§ Exercise prompt
Wherever the word "toolbar" occurs in the listing, copy the whole line.

§ Study material
------

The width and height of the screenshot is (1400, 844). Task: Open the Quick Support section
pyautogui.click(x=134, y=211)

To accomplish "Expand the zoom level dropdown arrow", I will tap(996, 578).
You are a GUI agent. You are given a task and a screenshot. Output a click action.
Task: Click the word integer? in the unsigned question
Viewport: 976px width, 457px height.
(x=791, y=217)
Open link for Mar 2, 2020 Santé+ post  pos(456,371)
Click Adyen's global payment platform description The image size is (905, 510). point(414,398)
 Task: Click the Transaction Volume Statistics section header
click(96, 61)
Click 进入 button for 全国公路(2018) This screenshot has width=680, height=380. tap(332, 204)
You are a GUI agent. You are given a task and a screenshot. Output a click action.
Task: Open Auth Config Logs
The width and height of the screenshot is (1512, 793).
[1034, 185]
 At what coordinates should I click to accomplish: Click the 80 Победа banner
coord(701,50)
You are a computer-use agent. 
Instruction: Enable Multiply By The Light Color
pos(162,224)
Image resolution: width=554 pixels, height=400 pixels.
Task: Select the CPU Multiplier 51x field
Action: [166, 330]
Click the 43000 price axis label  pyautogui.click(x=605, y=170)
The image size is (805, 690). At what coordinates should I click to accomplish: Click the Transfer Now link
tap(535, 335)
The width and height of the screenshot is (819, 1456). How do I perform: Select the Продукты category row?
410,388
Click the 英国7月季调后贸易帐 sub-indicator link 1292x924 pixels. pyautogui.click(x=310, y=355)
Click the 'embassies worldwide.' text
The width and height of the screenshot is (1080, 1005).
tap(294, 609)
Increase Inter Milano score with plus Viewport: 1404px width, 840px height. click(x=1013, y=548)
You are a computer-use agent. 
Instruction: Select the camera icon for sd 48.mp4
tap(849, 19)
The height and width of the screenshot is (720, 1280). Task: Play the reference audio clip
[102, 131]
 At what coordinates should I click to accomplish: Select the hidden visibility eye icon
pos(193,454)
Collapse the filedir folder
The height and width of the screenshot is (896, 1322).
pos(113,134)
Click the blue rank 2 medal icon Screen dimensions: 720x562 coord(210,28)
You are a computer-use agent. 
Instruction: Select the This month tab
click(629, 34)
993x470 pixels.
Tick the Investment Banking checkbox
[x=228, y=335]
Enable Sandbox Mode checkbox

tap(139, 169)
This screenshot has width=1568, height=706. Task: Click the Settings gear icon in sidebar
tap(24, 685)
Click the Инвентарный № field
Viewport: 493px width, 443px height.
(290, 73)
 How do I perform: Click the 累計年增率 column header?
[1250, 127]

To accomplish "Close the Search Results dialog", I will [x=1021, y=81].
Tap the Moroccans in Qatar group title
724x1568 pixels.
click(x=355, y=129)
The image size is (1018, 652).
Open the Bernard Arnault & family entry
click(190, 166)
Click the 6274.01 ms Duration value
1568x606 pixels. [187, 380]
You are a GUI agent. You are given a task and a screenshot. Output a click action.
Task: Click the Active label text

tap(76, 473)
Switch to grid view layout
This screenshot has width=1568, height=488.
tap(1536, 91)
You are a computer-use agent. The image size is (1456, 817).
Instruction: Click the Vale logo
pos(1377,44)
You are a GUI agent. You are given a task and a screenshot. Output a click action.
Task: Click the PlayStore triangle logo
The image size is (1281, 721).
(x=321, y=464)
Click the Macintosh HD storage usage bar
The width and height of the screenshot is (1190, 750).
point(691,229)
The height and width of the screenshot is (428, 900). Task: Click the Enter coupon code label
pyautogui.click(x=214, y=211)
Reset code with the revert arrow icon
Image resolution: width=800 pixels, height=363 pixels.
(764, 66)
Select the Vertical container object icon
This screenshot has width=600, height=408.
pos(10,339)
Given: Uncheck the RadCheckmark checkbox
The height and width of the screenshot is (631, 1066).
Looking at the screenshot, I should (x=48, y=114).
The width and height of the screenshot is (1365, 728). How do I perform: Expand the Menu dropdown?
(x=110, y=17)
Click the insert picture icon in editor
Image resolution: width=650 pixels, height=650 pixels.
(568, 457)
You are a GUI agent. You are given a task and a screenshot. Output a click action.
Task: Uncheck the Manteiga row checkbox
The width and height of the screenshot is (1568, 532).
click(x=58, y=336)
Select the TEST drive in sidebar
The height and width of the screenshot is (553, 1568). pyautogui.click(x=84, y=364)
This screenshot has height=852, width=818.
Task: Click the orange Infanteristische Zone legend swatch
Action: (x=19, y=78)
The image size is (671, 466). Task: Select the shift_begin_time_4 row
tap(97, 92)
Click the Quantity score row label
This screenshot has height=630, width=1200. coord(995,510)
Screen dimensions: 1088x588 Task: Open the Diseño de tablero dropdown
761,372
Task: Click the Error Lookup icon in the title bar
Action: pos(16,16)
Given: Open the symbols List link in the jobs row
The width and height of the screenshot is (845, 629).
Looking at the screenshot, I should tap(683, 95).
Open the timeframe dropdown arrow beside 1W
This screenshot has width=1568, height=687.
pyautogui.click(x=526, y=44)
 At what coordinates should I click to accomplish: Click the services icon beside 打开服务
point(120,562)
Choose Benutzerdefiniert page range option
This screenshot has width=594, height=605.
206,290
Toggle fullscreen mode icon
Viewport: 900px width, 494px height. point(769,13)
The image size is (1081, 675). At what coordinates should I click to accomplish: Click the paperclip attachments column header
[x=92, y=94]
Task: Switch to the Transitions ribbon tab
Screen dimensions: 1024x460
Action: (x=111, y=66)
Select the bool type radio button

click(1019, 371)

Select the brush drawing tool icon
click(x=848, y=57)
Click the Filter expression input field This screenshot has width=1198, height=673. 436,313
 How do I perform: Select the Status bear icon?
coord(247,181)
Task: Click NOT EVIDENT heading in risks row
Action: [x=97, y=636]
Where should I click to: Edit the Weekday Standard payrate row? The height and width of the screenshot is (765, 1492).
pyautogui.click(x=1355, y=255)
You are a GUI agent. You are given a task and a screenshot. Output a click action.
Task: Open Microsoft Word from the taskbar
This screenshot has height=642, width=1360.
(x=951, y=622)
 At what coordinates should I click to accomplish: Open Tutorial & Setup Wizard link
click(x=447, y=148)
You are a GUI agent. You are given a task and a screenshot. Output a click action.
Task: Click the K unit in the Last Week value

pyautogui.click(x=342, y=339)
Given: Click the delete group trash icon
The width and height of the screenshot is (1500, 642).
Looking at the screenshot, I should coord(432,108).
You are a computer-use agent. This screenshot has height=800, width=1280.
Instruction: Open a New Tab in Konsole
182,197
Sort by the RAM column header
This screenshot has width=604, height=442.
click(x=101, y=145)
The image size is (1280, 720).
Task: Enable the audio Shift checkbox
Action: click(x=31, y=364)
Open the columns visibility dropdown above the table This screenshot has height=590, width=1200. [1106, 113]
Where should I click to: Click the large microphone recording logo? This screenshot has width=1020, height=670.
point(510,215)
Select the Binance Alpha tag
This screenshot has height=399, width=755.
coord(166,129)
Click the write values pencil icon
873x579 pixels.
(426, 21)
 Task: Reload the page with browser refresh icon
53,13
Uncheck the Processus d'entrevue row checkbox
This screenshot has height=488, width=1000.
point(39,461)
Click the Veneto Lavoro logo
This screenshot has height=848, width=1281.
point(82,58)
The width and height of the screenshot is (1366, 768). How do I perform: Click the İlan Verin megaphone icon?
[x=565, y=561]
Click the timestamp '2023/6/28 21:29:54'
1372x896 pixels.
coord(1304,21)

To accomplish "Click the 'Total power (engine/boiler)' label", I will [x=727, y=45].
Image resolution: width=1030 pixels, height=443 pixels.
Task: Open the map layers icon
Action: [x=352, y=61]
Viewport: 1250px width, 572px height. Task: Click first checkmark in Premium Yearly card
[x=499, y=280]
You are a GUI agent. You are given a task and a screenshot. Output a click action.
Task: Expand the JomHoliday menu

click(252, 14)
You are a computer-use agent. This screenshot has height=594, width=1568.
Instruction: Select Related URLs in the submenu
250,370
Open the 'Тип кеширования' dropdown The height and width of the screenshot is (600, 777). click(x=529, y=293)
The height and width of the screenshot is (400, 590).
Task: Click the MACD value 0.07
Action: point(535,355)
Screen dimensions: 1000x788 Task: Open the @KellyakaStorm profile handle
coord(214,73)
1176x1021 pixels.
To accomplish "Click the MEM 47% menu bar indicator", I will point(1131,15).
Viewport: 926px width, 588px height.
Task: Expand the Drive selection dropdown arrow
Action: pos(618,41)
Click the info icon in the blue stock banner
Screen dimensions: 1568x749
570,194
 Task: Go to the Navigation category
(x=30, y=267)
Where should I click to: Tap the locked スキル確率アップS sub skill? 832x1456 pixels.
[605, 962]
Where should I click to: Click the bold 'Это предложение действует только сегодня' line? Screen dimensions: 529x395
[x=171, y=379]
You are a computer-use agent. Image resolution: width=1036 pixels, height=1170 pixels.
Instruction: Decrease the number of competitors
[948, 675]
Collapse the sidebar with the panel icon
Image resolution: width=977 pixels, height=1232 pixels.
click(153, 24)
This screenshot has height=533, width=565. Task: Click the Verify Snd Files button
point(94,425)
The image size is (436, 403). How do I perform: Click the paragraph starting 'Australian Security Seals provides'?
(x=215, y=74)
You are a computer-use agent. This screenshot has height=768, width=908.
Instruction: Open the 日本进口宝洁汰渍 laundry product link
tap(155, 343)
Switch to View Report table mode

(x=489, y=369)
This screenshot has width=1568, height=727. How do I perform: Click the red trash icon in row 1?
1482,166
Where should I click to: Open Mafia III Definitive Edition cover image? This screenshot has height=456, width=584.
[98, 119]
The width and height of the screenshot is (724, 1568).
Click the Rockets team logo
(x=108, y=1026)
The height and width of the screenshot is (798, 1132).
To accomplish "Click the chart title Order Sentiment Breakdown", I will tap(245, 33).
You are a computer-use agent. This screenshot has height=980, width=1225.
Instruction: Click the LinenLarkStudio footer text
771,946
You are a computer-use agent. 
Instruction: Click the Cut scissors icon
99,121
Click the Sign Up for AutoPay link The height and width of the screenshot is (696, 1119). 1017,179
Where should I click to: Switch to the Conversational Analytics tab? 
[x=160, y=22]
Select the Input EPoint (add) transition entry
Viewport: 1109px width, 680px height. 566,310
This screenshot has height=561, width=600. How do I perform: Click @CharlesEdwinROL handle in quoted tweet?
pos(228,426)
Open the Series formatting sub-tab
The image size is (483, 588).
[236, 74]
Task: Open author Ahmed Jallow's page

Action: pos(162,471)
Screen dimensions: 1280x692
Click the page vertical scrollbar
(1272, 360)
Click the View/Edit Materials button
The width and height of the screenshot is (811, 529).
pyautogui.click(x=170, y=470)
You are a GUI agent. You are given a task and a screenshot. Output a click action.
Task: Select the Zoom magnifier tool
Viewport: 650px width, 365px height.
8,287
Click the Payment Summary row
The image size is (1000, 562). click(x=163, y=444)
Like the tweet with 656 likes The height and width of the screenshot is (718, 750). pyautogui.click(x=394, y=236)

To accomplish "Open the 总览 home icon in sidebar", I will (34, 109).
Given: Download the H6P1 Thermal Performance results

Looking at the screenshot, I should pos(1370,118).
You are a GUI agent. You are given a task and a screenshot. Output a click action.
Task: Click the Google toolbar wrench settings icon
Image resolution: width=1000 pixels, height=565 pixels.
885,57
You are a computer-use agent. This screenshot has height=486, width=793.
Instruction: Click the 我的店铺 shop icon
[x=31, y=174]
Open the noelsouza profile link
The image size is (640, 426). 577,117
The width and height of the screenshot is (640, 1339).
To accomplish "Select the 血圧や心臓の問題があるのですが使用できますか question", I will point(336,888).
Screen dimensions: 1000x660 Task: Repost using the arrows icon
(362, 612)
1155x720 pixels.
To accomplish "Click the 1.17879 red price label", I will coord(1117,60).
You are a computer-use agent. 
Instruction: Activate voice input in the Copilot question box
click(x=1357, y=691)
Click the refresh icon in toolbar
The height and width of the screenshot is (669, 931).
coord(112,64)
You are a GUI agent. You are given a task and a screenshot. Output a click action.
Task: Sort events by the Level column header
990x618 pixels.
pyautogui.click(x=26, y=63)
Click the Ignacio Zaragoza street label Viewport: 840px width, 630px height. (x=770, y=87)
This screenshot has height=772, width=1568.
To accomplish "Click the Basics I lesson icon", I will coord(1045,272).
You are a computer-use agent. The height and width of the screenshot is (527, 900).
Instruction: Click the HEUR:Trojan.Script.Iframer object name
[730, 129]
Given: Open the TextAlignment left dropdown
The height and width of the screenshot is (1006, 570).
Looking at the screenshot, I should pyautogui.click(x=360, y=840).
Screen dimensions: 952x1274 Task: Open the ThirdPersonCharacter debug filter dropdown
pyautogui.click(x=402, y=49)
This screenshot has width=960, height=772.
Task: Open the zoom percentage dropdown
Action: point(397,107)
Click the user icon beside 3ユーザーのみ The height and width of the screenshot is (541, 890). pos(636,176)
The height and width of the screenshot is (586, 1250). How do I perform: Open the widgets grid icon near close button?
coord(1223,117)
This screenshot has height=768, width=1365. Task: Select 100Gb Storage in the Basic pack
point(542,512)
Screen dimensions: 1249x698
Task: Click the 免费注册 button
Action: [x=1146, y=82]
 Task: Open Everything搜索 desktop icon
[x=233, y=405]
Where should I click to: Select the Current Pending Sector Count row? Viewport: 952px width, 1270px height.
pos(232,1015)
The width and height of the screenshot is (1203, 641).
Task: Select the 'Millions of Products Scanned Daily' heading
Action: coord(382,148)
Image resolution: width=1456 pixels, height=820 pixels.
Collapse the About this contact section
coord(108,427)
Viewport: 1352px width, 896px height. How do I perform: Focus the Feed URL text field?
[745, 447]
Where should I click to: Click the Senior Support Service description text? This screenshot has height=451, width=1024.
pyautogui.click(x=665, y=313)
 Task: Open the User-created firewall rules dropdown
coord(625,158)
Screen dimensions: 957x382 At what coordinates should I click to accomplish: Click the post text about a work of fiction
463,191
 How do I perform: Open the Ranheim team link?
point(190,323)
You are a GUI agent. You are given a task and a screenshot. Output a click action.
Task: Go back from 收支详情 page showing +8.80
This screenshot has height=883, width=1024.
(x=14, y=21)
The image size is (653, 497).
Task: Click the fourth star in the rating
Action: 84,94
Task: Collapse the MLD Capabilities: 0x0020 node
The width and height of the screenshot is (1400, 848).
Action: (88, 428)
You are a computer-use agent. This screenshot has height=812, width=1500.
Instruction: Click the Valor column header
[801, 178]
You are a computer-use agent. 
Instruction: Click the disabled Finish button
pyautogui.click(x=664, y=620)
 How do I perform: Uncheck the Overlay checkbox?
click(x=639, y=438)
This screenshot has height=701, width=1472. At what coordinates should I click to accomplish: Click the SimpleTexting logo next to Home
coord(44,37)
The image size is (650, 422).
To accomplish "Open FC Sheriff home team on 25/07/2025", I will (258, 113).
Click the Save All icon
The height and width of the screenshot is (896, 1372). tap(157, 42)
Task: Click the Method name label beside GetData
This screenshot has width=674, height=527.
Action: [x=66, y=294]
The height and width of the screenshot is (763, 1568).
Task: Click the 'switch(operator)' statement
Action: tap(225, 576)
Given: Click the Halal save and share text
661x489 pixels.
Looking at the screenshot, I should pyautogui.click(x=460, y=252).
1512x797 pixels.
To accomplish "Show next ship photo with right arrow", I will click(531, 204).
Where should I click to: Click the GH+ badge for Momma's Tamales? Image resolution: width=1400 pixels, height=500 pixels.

------

§ Written solution
Task: Click the Google toolbar wrench settings icon
Click the refresh icon in toolbar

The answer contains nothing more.